Some people have discovered that credit card companies have widened their definition of ‘cash’.

Withdrawals of cash at ATMs on credit cards have been subject to immediate interest payments for a very long time, and most people – although they may not like it – are aware of that fact.

Recently one customer discovered that he had been charged interest and a handling fee for transactions on his Lloyds TSB Mastercard that were not for cash withdrawals, but were for regular annual payments for his football pool entries. He approached Lloyds who told him that the transactions were now regarded as cash withdrawals, and, in addition were subject to the new gambling laws meaning that a 2.5% charge is also levied. The customer was particularly perturbed because part of the transaction was to assist a weekly draw to help the finances of a local hospice. It seems the bank is not being so charitable.
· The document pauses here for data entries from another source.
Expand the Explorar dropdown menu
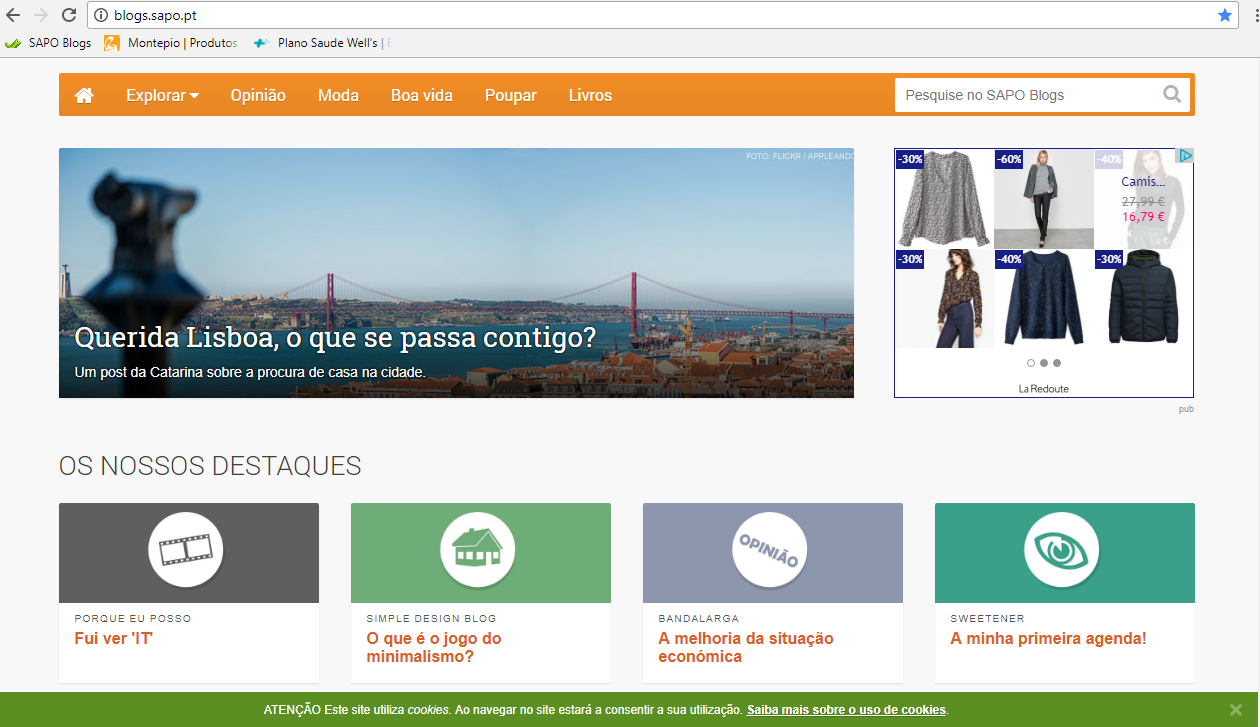 click(162, 95)
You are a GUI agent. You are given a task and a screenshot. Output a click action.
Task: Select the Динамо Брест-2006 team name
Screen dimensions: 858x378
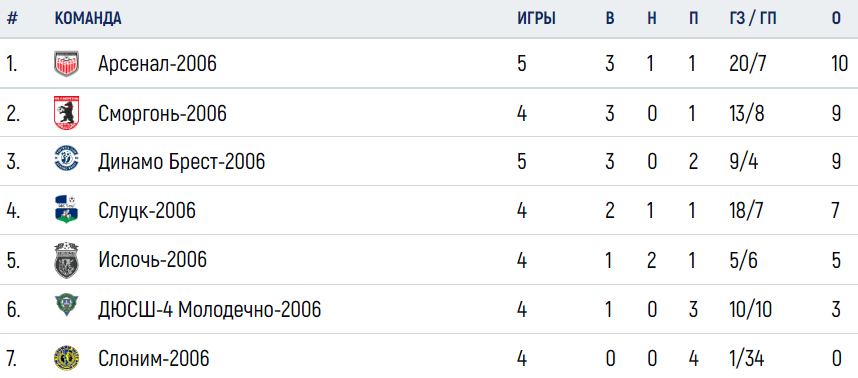(x=182, y=162)
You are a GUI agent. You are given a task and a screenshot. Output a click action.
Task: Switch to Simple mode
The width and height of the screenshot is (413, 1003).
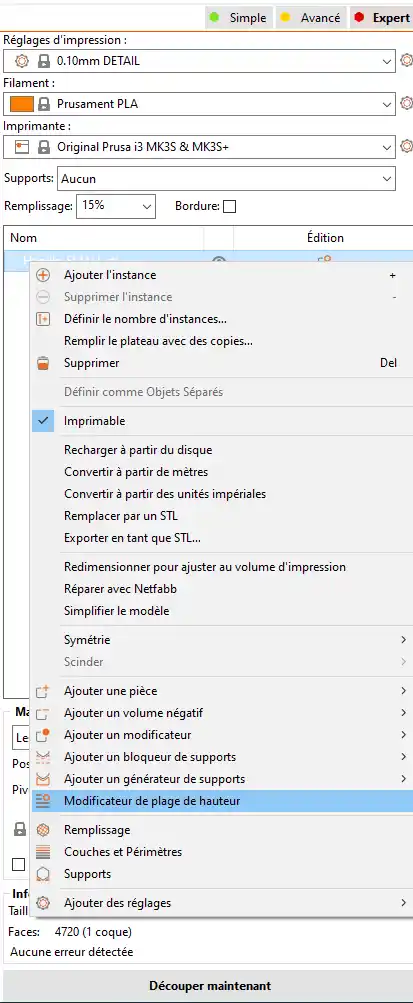(x=240, y=18)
Lloyds TSB brought in new definitions for ‘cash’ transactions back in April of this year. The scope was widened so that transactions representing the sale of items which are directly convertible to cash were also counted as cash. These include betting, casino gaming ships, lotteries, money orders and wire transfer money orders. Such ‘cash’ withdrawals are subject to a cash handling charge (despite no actual cash being involved) of 2.5%, and like a real cash withdrawal, interest on the transaction straight away.

The only escape from this is to use a different method of payment and to not use a credit card for such transactions as most of the greedy credit card companies are employing the same tactics for interest, although not all of them charge the handling fee as well.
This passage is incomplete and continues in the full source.